Level of impact: Best in class
More information: There have been a few blogs published over the years about our WebRTC infrastructure. This one, which discusses how we built our global mesh network, gives a good overview of the high level.
Noise cancellation
LiveKit Cloud offers enhanced noise cancellation, which uses advanced models to remove background noise. Noise cancellation runs with negligible impact on audio latency or quality.
Level of impact: Negligible
More information: See our enhanced noise cancellation docs.
Self-hosted Agent Latency caused by burstable instance types
On AWS, agents running on burstable instance types, such as t3 or t4g, can experience severe latency and timeout errors even when CPU usage appears low. This is not a bug, see the following article for more detail: Troubleshooting latency and timeout errors with turn detection on AWS.
Level of impact: None on LiveKit Cloud
Agent Startup and Session Initialization
While we do not consider agent start-up time as part of agent latency, it nevertheless contributes to user perception of overall agent performance, so it is worth mentioning here.
Agent cold starts
Projects on the Build plan are subject to “agent cold starts,” meaning that once all active agent sessions end, any subsequent agent join will experience a start-up time of several seconds.

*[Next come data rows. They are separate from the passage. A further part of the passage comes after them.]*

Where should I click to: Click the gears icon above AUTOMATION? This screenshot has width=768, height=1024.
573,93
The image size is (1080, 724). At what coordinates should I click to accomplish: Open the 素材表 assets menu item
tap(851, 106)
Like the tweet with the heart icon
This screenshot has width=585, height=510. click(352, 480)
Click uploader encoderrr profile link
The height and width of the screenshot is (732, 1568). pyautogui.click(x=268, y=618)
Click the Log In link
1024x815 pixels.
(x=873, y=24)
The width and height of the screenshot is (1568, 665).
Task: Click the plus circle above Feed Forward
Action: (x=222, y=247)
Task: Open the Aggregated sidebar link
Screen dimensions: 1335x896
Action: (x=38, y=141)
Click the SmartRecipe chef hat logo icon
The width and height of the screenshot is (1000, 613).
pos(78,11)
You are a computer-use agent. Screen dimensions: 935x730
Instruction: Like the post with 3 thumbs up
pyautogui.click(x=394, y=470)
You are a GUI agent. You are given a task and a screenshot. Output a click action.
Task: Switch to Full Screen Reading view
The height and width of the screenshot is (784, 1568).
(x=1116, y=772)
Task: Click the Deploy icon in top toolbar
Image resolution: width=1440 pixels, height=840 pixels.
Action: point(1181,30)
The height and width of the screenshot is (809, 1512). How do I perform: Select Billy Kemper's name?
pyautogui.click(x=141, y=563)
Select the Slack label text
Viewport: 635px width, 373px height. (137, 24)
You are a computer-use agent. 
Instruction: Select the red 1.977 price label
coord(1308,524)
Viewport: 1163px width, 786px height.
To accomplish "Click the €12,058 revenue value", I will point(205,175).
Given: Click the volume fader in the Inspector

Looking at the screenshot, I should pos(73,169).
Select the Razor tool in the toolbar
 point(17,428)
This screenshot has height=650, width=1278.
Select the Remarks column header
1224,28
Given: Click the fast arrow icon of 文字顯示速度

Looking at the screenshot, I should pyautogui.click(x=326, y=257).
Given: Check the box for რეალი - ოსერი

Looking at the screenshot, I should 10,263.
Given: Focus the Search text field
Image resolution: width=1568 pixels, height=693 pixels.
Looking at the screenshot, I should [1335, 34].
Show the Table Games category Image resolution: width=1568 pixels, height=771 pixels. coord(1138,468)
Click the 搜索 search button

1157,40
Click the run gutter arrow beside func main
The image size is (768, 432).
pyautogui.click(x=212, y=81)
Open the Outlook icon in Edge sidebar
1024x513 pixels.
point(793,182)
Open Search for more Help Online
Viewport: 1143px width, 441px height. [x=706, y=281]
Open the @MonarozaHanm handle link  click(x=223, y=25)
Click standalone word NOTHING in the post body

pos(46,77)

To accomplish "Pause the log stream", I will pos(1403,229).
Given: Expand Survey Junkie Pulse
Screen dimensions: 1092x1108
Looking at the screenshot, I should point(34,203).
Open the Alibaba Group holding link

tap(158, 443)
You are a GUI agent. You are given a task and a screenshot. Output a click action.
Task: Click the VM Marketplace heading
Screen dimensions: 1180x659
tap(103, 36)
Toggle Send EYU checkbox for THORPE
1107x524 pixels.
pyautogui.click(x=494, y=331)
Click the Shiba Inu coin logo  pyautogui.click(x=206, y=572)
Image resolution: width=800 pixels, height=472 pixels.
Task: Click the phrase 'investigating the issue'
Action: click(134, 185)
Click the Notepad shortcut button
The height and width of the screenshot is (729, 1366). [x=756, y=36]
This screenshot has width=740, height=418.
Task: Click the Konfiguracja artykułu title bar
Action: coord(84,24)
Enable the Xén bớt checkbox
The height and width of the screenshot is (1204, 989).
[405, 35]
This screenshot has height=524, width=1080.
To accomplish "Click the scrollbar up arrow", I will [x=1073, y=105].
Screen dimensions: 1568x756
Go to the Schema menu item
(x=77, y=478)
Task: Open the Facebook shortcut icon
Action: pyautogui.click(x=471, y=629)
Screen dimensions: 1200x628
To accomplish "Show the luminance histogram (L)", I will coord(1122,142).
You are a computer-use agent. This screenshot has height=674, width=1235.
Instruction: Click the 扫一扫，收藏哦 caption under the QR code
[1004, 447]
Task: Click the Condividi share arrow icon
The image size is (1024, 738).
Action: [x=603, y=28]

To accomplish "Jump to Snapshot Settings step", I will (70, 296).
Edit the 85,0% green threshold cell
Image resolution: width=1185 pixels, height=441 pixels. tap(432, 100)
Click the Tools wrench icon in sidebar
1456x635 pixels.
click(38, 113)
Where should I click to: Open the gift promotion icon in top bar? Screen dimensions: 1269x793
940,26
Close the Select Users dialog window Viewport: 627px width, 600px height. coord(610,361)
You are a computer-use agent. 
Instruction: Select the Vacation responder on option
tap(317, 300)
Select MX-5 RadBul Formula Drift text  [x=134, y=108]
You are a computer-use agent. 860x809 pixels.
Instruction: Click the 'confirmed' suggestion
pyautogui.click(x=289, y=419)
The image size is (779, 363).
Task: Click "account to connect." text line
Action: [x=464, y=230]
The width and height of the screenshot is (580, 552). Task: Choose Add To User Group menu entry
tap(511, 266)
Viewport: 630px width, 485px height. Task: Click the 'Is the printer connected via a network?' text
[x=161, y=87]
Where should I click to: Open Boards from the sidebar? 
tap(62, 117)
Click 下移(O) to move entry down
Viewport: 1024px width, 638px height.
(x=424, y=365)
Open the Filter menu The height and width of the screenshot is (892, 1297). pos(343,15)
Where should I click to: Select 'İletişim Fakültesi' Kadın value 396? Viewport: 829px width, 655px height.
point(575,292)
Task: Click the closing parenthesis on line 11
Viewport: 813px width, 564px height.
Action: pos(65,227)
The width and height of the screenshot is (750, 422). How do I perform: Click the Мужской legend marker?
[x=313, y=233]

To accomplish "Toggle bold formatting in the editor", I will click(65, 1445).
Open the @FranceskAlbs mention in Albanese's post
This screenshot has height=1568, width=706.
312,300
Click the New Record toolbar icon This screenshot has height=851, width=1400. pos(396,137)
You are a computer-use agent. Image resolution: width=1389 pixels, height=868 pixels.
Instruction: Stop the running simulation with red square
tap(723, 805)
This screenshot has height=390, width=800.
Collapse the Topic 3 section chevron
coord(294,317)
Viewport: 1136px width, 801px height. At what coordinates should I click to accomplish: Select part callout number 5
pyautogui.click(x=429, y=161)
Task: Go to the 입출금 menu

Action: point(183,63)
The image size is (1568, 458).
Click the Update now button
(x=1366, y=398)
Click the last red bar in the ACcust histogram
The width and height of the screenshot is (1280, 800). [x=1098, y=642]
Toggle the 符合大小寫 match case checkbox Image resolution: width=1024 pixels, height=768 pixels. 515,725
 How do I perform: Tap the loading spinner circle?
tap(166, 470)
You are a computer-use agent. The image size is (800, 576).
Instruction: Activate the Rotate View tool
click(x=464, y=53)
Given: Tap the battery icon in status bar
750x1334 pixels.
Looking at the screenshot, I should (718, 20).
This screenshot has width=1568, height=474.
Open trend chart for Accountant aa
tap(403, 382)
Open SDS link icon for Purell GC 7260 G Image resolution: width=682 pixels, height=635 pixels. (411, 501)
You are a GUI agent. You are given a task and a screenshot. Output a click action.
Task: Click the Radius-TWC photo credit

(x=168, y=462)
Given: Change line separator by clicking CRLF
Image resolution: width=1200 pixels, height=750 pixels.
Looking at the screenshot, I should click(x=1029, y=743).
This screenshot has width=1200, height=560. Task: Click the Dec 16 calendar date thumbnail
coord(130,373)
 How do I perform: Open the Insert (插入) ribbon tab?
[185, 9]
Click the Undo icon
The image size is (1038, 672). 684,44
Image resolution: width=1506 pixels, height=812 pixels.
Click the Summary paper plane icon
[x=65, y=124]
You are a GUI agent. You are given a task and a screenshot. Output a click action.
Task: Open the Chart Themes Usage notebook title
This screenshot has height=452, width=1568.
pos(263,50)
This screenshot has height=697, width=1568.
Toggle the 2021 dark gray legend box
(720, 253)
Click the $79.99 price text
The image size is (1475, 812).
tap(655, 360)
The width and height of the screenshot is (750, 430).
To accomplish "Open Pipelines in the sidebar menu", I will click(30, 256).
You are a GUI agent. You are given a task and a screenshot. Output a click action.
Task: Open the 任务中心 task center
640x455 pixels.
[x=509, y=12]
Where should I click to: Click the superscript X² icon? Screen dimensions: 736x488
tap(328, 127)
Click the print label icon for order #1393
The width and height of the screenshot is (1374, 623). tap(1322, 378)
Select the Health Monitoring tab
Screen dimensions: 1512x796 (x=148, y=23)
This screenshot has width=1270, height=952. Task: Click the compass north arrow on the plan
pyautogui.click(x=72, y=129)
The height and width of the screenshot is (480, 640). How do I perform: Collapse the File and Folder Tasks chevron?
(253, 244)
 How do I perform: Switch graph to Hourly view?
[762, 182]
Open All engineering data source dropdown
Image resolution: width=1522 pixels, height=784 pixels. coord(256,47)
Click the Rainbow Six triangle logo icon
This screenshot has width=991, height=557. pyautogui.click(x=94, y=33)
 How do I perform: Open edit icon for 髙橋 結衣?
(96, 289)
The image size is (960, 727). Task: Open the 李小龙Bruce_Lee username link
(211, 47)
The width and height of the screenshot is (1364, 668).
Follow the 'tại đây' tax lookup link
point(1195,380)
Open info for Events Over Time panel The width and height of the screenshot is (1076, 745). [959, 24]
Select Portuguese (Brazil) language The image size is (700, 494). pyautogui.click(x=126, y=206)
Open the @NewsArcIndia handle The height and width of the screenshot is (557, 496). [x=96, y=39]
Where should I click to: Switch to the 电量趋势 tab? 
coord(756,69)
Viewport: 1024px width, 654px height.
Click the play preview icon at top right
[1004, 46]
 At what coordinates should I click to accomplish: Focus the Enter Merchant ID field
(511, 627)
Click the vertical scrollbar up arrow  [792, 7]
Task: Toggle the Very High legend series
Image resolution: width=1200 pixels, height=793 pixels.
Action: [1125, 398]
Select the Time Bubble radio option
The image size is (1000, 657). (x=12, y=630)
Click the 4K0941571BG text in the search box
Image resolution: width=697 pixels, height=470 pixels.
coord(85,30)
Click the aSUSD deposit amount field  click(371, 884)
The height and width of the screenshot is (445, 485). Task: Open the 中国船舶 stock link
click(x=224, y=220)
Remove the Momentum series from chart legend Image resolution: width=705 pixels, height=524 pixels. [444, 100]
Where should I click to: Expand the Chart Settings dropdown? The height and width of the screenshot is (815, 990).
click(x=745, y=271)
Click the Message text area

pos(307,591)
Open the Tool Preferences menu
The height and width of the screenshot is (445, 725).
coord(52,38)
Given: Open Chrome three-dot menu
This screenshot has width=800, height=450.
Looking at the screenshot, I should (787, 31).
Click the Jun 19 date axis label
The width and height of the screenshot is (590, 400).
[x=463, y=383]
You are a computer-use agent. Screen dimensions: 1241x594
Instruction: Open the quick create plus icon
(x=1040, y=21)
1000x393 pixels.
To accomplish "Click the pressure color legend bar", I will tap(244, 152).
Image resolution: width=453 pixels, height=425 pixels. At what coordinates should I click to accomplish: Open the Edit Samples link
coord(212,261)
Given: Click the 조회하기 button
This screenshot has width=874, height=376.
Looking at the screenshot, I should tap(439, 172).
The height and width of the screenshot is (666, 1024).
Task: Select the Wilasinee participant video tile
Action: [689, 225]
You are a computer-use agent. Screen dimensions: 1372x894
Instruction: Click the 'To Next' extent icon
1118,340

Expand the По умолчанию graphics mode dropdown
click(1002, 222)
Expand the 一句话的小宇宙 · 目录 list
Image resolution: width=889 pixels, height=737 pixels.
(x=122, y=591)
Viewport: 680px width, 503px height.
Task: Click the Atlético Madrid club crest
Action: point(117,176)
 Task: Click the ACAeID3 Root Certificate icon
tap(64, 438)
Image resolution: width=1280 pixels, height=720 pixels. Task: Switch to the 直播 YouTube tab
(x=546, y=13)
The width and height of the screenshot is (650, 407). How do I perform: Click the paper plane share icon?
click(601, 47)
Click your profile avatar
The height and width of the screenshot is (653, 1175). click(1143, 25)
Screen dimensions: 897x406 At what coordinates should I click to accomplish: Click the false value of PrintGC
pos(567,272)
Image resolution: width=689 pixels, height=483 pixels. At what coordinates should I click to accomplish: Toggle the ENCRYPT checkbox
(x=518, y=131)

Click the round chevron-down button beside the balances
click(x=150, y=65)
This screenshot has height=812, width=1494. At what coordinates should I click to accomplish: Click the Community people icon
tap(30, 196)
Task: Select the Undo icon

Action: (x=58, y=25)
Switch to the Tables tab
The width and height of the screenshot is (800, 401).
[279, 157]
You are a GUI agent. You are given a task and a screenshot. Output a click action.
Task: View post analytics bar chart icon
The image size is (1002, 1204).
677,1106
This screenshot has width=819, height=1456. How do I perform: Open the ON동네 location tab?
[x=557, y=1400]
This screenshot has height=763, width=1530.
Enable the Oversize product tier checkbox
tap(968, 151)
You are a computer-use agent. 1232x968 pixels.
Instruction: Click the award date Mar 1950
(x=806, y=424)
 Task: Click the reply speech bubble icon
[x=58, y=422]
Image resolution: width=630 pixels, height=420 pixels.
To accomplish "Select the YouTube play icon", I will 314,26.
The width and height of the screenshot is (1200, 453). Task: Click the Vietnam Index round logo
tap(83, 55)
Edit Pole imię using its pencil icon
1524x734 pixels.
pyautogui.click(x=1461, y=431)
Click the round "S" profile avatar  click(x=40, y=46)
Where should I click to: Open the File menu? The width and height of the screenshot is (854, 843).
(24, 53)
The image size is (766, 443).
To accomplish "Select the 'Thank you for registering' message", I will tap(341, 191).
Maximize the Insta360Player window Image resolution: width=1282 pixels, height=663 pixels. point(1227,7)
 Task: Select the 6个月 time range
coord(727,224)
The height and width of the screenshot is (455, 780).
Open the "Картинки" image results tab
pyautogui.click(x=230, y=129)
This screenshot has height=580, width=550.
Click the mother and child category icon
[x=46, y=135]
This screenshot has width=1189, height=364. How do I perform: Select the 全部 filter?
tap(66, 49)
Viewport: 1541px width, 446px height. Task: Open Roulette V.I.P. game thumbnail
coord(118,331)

This limitation is not present on paid plans.
Level of impact: High for initial start-up on our free plan. N/A for paid plans.
More information: See our docs for quotas and limits as well as managing agent deployments
Instant connect
On certain client platforms, it is possible to configure microphone capture and buffer user audio prior to the agent connecting.
Level of impact: Can potentially improve the initial user experience.
More information: More information in our audio docs.
CreateRoom() delays
Calls to CreateRoom() perform cross-region synchronization, which can cause delays.
Level of impact: Negligible by following guidance
More information: To avoid delays calling CreateRoom(), follow the guidance in this article.
Monitor Performance
Agent Observability provides transcripts, traces, logs, and audio recordings in a single place so you can see how each session behaved and where time was spent. Session traces break the run into spans for every stage of the voice pipeline (user turns, STT–LLM–TTS steps, tool calls, etc.), and in the details panel for each span you can see metrics / metadata emitted by the SDK (token counts, durations, speech identifiers, etc.). Given all this information, you can see how long each stage took and correlate latency with specific turns or tool calls.
Measuring latency
The LiveKit Agents SDK emits structured metrics that you can use to measure latency, as described in the Data hooks docs, and these are accessible to your agent through the metrics_collected event. Full information is available in the data hooks docs describing which metrics are available for each stage of your agent pipeline or realtime model, and can be used to trace the source(s) of latency throughout a conversation. It is recommended to store these logs externally and check for regression as you tweak your agent prompts or logic, or use as a comparison point as you introduce newer, more capable models.
In summary
Voice agents can support many use cases and application types. By understanding the full range of latency sources covered here, how much each contributes to your overall latency, and what you can do to address and monitor them, you can address the biggest contributors first, then tune or optimize the rest as needed.
There is no single silver bullet, but tackling the biggest sources of latency in your solution without sacrificing user experience is often the most sensible approach.